◆ Set task:
Output the lines of the items below, from the line with "Click the Orders truck icon" up to and including the line with "tap(81, 493)", reproducing each one verbatim. Leave the pictures out.

◆ Records provided:
^^^^^^^^

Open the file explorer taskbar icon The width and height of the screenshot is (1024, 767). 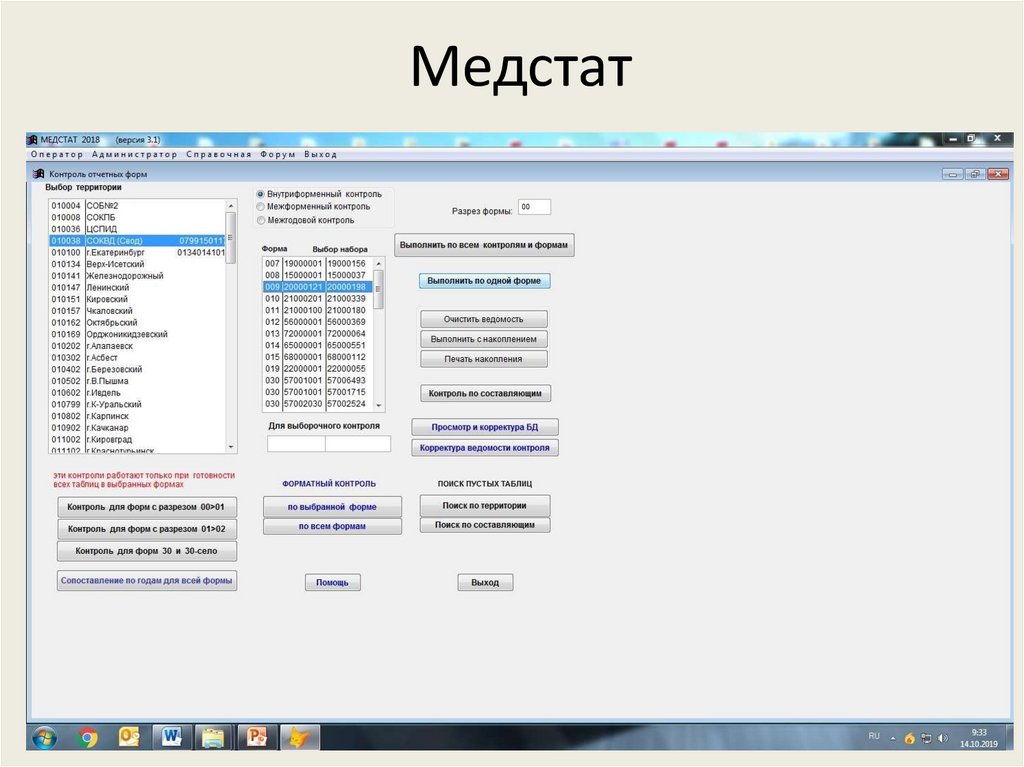coord(214,738)
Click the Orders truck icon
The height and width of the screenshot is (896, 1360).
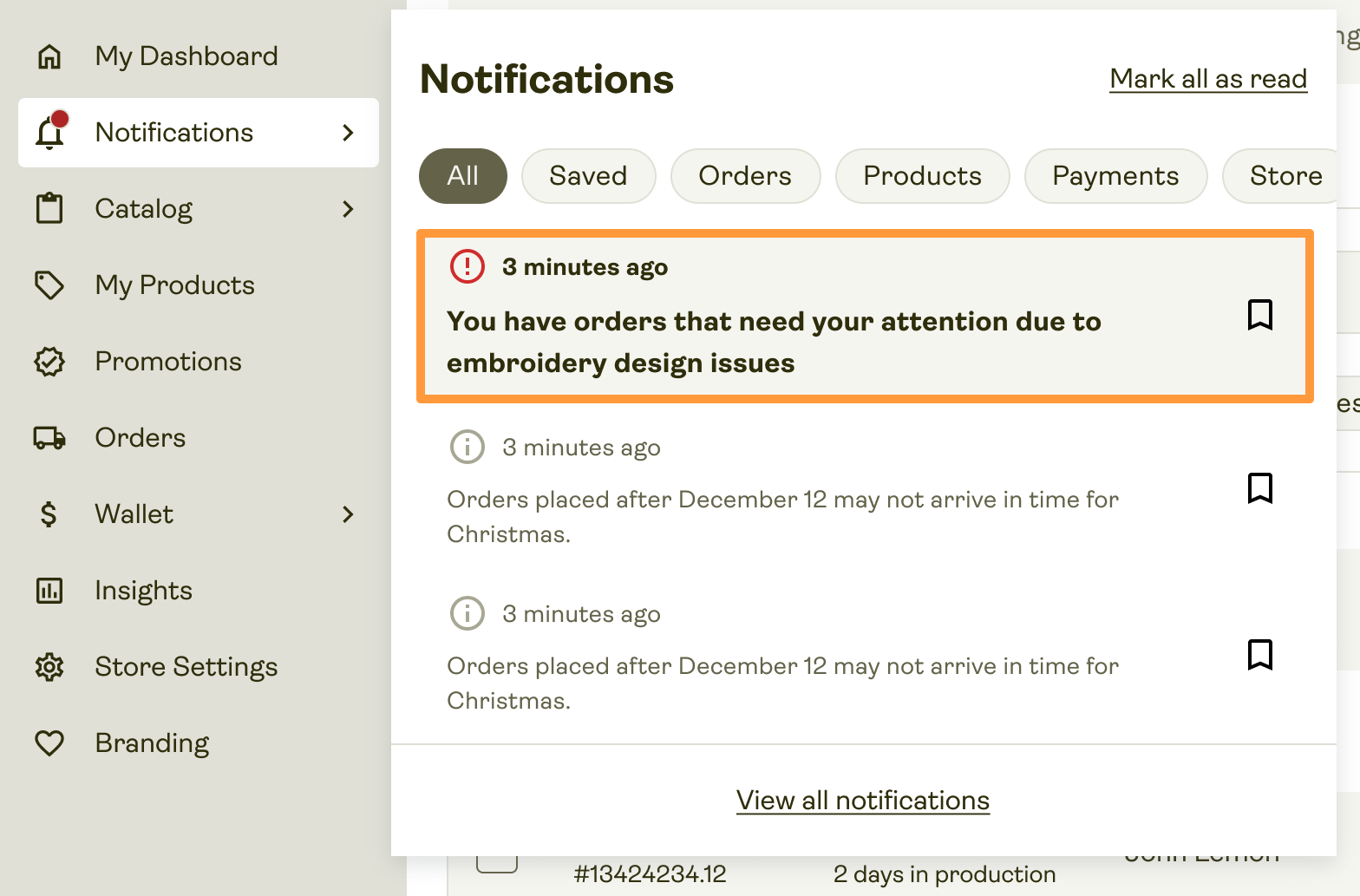click(49, 438)
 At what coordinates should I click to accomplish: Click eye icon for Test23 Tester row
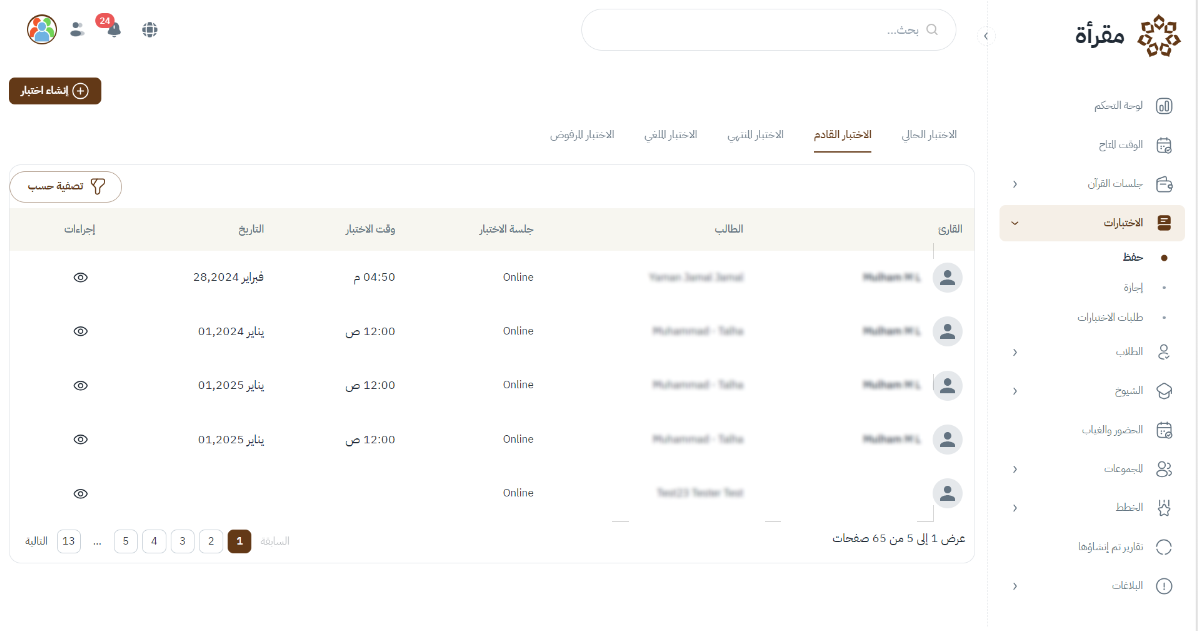tap(81, 493)
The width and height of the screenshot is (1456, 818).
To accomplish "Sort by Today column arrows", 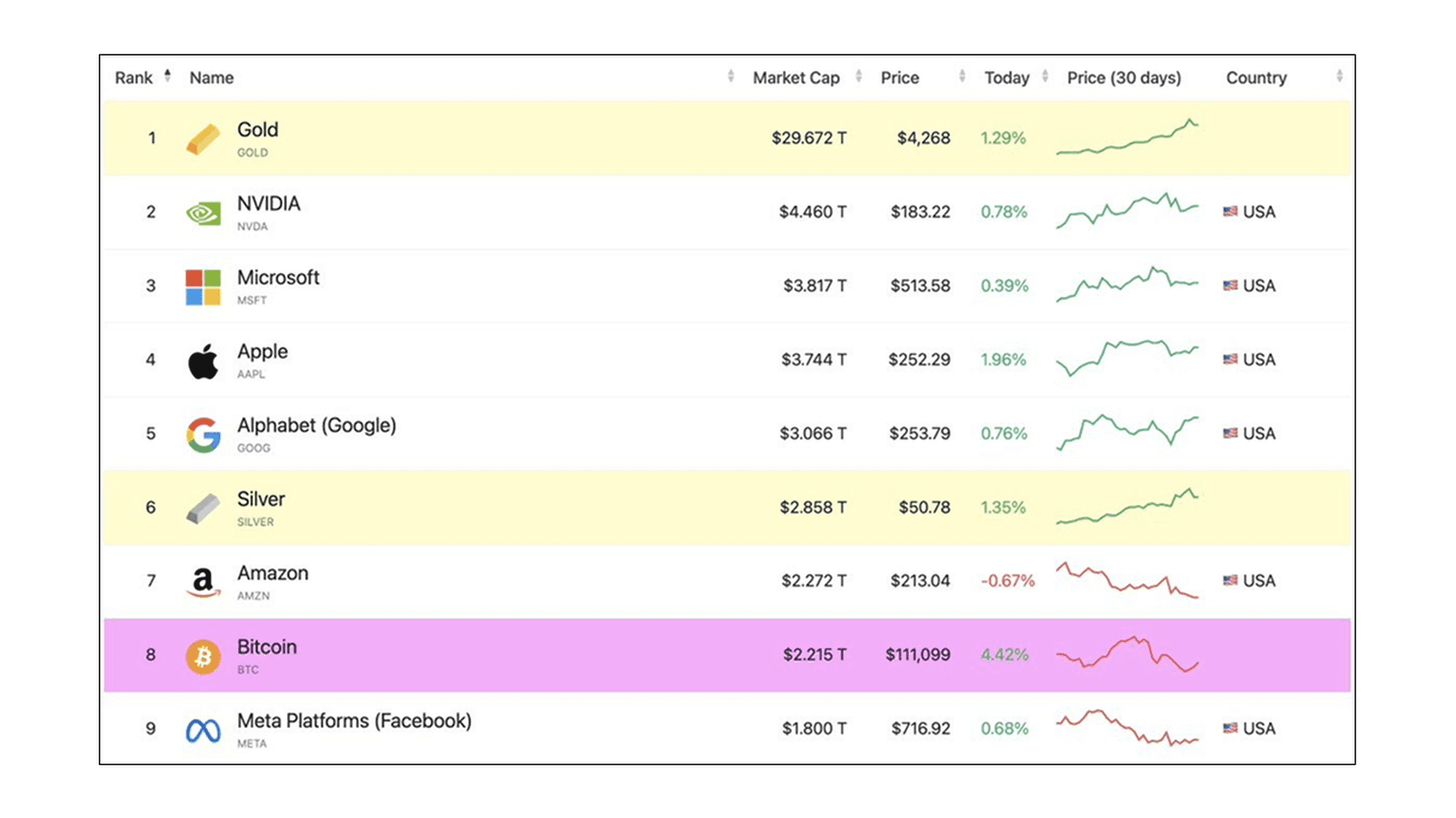I will pyautogui.click(x=1045, y=77).
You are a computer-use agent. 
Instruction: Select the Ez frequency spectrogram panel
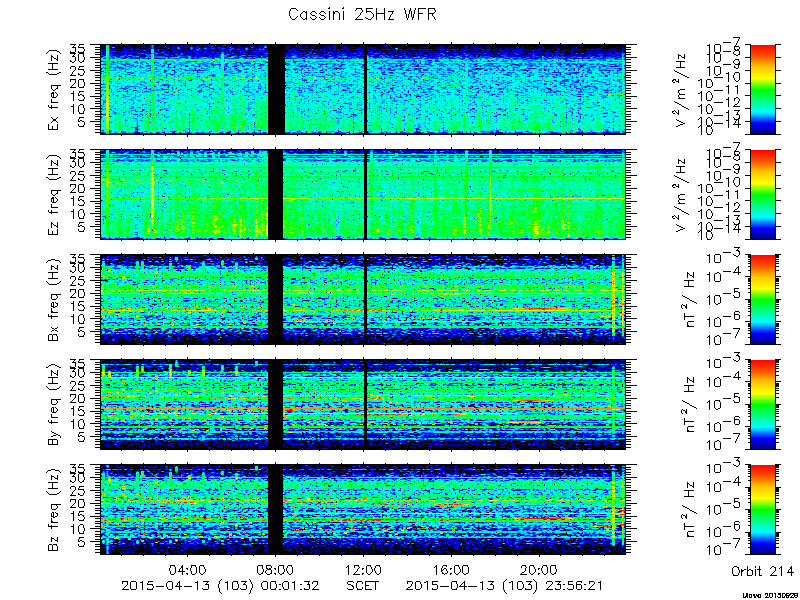(363, 194)
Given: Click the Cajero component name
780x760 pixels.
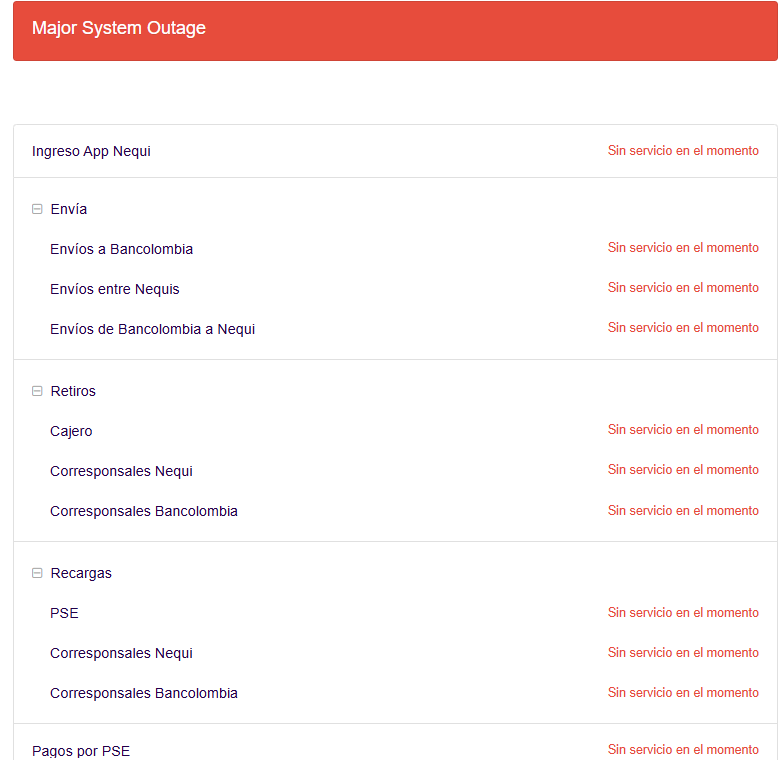Looking at the screenshot, I should pos(71,431).
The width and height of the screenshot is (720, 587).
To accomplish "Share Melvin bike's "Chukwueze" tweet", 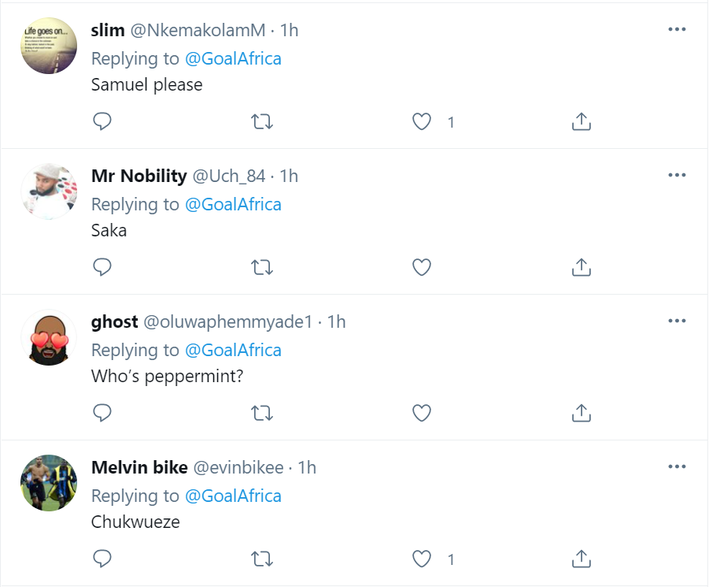I will click(x=581, y=558).
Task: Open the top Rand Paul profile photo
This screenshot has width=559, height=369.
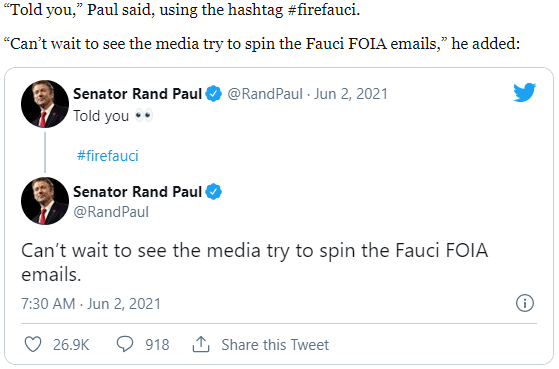Action: [45, 104]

^^^^^^^^

◆ In response:
Click the Orders truck icon
The height and width of the screenshot is (896, 1360).
click(49, 438)
 At what coordinates should I click to accomplish: Click eye icon for Test23 Tester row
tap(81, 493)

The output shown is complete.